**TASK TO CARRY OUT**
Within the records below, reproduce without change the lines from the line that has "Click the Feb 11 date label" through the line that has "This screenshot has height=377, width=1000.", and only those.

[Saved entries]

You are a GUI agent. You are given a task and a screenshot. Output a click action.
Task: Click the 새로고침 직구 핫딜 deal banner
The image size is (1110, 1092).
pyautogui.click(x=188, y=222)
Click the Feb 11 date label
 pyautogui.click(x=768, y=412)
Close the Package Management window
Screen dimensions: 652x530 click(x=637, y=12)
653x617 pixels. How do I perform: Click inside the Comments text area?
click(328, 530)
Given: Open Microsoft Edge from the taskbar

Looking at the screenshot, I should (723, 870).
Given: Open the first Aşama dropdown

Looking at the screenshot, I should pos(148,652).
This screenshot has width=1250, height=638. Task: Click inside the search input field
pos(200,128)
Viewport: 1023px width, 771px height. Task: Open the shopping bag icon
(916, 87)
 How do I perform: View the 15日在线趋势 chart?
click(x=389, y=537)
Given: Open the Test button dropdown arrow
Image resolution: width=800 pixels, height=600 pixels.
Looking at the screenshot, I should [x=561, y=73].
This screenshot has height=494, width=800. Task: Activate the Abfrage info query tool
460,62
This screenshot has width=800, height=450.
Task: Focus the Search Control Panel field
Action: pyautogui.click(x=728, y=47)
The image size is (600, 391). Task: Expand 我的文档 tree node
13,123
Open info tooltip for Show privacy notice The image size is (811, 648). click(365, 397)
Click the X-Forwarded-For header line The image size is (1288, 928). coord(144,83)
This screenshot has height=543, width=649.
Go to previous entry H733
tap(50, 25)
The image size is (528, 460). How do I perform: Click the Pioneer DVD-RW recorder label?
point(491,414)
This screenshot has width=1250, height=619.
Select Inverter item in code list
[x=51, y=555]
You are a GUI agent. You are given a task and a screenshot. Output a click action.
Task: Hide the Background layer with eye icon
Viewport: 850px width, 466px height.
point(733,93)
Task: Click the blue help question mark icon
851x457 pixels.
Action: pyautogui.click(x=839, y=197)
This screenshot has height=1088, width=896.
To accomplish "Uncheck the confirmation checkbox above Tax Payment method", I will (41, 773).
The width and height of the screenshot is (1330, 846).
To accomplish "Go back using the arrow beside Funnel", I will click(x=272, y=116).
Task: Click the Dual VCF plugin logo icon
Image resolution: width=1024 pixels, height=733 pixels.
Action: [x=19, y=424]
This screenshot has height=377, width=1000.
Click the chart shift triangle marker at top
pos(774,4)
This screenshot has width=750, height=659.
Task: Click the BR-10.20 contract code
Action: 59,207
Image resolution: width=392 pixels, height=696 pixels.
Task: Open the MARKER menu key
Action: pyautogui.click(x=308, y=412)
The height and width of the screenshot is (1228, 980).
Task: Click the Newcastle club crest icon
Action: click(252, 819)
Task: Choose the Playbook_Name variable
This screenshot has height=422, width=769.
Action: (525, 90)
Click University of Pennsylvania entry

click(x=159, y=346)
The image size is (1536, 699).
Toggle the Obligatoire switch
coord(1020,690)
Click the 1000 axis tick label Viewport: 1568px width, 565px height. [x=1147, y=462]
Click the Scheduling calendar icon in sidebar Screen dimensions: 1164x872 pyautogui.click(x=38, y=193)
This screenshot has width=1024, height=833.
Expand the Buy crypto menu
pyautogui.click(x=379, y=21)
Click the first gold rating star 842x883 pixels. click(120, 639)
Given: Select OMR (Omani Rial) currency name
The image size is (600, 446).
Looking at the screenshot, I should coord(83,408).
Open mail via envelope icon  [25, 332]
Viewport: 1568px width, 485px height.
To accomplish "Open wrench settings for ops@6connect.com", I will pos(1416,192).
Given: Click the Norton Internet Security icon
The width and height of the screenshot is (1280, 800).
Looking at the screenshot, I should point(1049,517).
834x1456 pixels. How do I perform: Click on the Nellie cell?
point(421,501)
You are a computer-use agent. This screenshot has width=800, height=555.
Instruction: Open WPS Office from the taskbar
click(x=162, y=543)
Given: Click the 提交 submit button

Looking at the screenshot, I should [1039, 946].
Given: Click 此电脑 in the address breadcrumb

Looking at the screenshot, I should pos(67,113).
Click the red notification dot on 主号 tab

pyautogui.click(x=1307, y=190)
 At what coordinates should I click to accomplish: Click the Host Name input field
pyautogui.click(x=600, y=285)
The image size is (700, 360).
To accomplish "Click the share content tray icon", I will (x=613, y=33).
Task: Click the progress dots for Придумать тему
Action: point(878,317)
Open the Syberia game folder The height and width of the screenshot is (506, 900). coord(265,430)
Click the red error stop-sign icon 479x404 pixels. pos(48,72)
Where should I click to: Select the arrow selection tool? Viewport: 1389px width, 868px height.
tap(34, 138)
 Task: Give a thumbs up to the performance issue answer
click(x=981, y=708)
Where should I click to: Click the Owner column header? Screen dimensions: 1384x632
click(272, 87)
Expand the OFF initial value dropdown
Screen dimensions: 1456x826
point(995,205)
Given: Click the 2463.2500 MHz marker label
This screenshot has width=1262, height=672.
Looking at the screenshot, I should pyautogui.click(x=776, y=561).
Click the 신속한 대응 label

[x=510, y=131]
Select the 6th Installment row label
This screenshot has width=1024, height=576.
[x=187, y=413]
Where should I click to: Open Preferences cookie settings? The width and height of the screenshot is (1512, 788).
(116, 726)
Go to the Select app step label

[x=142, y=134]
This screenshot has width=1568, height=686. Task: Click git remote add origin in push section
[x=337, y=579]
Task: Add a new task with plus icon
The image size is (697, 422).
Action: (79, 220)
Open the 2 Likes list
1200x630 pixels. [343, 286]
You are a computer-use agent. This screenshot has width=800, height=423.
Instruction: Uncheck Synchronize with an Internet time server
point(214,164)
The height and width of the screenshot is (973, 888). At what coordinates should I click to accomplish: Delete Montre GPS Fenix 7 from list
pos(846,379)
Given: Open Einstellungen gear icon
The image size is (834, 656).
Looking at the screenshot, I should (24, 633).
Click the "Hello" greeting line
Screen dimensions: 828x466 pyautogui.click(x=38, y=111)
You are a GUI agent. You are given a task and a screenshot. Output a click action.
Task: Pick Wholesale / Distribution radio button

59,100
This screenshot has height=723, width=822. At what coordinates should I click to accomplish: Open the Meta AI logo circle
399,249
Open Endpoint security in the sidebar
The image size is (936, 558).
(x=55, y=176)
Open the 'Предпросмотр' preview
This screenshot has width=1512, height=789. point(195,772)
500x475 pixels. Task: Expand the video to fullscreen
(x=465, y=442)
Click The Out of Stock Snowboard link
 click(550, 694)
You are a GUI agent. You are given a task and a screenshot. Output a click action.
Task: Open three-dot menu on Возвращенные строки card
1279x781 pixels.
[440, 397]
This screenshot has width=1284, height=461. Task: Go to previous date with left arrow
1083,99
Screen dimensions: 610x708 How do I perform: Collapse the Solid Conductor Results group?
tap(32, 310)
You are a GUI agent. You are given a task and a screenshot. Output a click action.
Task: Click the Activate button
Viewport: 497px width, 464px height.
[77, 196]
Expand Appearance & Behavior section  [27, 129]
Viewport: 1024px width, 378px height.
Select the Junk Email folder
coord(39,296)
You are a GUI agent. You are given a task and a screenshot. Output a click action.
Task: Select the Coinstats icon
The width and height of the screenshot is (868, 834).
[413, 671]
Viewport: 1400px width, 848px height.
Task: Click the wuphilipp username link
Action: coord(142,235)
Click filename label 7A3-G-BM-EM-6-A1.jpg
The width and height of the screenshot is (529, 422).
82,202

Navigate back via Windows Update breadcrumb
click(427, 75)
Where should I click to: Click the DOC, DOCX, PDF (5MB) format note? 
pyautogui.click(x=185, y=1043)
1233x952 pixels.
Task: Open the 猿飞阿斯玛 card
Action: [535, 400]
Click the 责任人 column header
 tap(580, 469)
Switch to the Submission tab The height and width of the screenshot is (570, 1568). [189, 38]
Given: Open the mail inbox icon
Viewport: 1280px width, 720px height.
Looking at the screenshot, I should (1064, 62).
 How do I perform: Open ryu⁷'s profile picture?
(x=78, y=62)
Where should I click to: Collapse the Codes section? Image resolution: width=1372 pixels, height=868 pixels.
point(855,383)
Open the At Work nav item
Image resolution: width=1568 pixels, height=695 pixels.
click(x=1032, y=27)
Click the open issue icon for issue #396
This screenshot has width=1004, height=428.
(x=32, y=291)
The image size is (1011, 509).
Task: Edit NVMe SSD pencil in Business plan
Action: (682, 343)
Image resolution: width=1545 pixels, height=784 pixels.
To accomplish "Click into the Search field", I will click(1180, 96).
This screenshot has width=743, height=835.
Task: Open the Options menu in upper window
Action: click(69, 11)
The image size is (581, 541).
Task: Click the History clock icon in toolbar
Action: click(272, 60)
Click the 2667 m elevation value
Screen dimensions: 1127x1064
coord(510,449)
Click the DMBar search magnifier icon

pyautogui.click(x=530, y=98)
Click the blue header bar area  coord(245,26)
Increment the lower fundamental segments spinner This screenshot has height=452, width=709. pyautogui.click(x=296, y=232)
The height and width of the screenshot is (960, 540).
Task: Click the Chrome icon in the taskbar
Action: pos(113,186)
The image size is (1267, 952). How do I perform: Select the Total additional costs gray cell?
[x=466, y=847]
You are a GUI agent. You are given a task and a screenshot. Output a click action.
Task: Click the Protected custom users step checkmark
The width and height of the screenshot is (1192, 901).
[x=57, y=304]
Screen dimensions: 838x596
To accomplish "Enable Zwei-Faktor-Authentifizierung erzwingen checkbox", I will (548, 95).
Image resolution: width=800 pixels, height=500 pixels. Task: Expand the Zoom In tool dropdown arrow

**SOLUTION TO THIS PROBLEM**
Click the Feb 11 date label
 pyautogui.click(x=768, y=412)
Close the Package Management window
Screen dimensions: 652x530 click(x=637, y=12)
653x617 pixels. How do I perform: Click inside the Comments text area?
click(328, 530)
Given: Open Microsoft Edge from the taskbar

Looking at the screenshot, I should (723, 870).
Given: Open the first Aşama dropdown

Looking at the screenshot, I should pos(148,652).
This screenshot has width=1250, height=638. Task: Click inside the search input field
pos(200,128)
Viewport: 1023px width, 771px height. Task: Open the shopping bag icon
(916, 87)
 How do I perform: View the 15日在线趋势 chart?
click(x=389, y=537)
Given: Open the Test button dropdown arrow
Image resolution: width=800 pixels, height=600 pixels.
Looking at the screenshot, I should [x=561, y=73].
This screenshot has height=494, width=800. Task: Activate the Abfrage info query tool
460,62
This screenshot has width=800, height=450.
Task: Focus the Search Control Panel field
Action: pyautogui.click(x=728, y=47)
The image size is (600, 391). Task: Expand 我的文档 tree node
13,123
Open info tooltip for Show privacy notice The image size is (811, 648). click(365, 397)
Click the X-Forwarded-For header line The image size is (1288, 928). coord(144,83)
This screenshot has height=543, width=649.
Go to previous entry H733
tap(50, 25)
The image size is (528, 460). How do I perform: Click the Pioneer DVD-RW recorder label?
point(491,414)
This screenshot has width=1250, height=619.
Select Inverter item in code list
[x=51, y=555]
You are a GUI agent. You are given a task and a screenshot. Output a click action.
Task: Hide the Background layer with eye icon
Viewport: 850px width, 466px height.
point(733,93)
Task: Click the blue help question mark icon
851x457 pixels.
Action: pyautogui.click(x=839, y=197)
This screenshot has height=1088, width=896.
To accomplish "Uncheck the confirmation checkbox above Tax Payment method", I will (41, 773).
The width and height of the screenshot is (1330, 846).
To accomplish "Go back using the arrow beside Funnel", I will click(x=272, y=116).
Task: Click the Dual VCF plugin logo icon
Image resolution: width=1024 pixels, height=733 pixels.
Action: [x=19, y=424]
This screenshot has height=377, width=1000.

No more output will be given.